Samsung TV / lifestyle / IMEMORIES
REVIEW
iMemories on Tizen turns the family shoebox into a Sunday-night TV slot.
The Samsung TV companion to iMemories' digitisation service streams the home-movie library the company built for you — useful once the conversion bill is paid, and only then.
BY THE APP COMRADE DESK · MAY 11, 2026 · 3 MIN READ
iMemories built its business by being the company a customer mails a shoebox of VHS tapes and miscellaneous film to and gets back a cloud library of digitised clips. The Tizen app is the last mile of that workflow — the surface where the converted footage finally gets watched the way it was always meant to be watched, on a TV with the family in the room.
That framing matters because the app makes very little sense in isolation. There is no demo content, no trial library, no reason to install it without a paid iMemories account on the other end. The Tizen client is a viewer for a service, not a service in itself, and the value of the viewer is downstream of how much a household has already invested in digitising the box of tapes in the basement.
For the households that have invested, the app delivers. Sign-in via QR code is quick, the library loads cleanly, and a 1990s wedding tape on a 2026 Samsung Neo QLED is genuinely the moment the conversion bill stops feeling abstract. The Tizen build doesn’t try to be the editor or the organiser — those jobs stay on the web and phone — and that restraint is mostly the right call for a TV app, even if it leaves a few features unaddressed.

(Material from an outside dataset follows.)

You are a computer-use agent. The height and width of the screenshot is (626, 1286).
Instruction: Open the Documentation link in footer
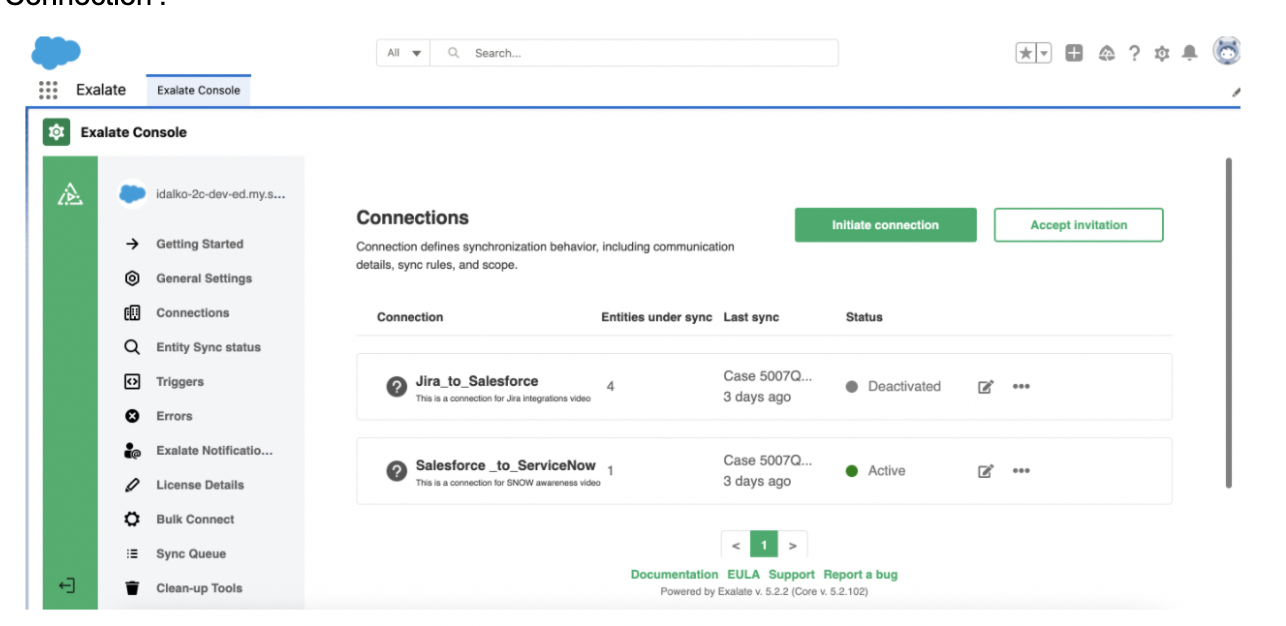(674, 575)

The whole point of iMemories on a TV is that the TV is where the family will actually watch the tapes you converted.
FEATURES
iMemories on Samsung Tizen is the TV-side viewer for iMemories' cloud library — the same library a customer builds by mailing in VHS, Hi8, MiniDV, 8mm and 16mm film, slides, prints, and negatives for digitisation. The app signs into an existing iMemories account and streams the converted video and photo assets directly to the TV.
Navigation is built around the iMemories "moments" structure: clips and stills grouped by source media (a specific tape, a specific roll of film, a specific photo album), then browsable by year and event once the customer has tagged them in the iMemories web or mobile app. Playback is straight MP4 streaming for video and JPEG slideshow for photos, with a Ken Burns pan-and-zoom mode on stills.

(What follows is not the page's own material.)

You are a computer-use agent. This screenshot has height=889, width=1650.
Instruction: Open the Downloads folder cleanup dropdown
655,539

The Tizen build is free to install. Conversion pricing lives on the iMemories side — per-tape and per-item rates plus annual cloud-storage tiers — and the TV app does nothing useful without a paid library behind it. AirPlay and Chromecast are not part of the picture on a Samsung set; the Tizen app exists precisely because Samsung TVs don't carry either protocol natively.
MISSION ACCOMPLISHED
The right surface for the content. Digitised home movies are watched on a sofa with family, not on a phone. iMemories shipping a first-party Tizen client closes the gap that existed for years, where customers paid hundreds of dollars to digitise a parent's tapes and then had nowhere good to actually watch them as a group.
Sign-in is QR-code based — the TV displays a code, the phone scans, the account links. That's the correct pattern for TV apps in 2026 and iMemories implemented it without friction. Once linked, the library loads quickly and remembers the last-viewed moment between sessions.
ROOM TO IMPROVE
The app is a thin viewer. There is no editing, no tagging, no clip-trimming, no sharing from the TV — anything beyond playback has to happen in the iMemories web or mobile app first. A family watching together can't even mark a favourite without picking up a phone.

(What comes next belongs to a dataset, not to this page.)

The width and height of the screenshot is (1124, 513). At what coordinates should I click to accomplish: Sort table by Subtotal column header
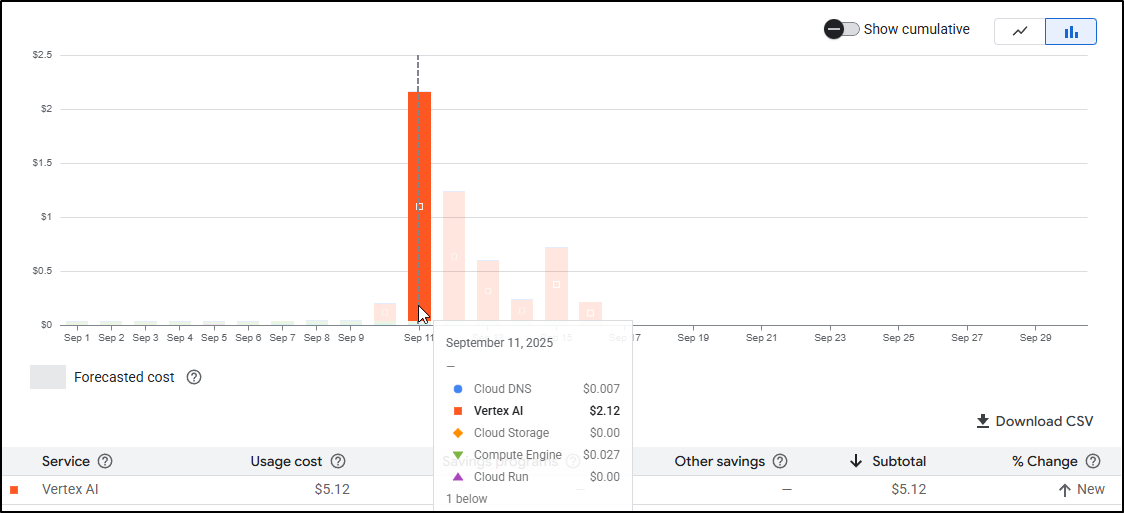point(898,461)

Photo slideshows are basic. No music-bed selection from the TV, no transition controls, no per-event auto-compilation. iMemories' Auto-Movies feature, which stitches highlights into a short film, has to be generated on the web side and then played back on the TV — fine, but a missed opportunity for a feature that would actually sing on a big screen.
And the elephant: the underlying iMemories service is expensive. A drawer of twenty VHS tapes plus a few hundred photos can land north of $400 before cloud storage. The TV app is free; the content behind it is not.
CONCLUSION
Install iMemories on a Samsung TV if the family library has already been digitised and lives in an iMemories account — that is the entire audience. The viewer does its one job well enough, sign-in is painless, and group-watching a parent's wedding tape from 1987 on a 65-inch OLED is the moment the whole conversion bill starts to feel worth it. Anyone shopping conversion services first should price iMemories against Legacybox and Capture before committing; the TV app shouldn't be the deciding factor.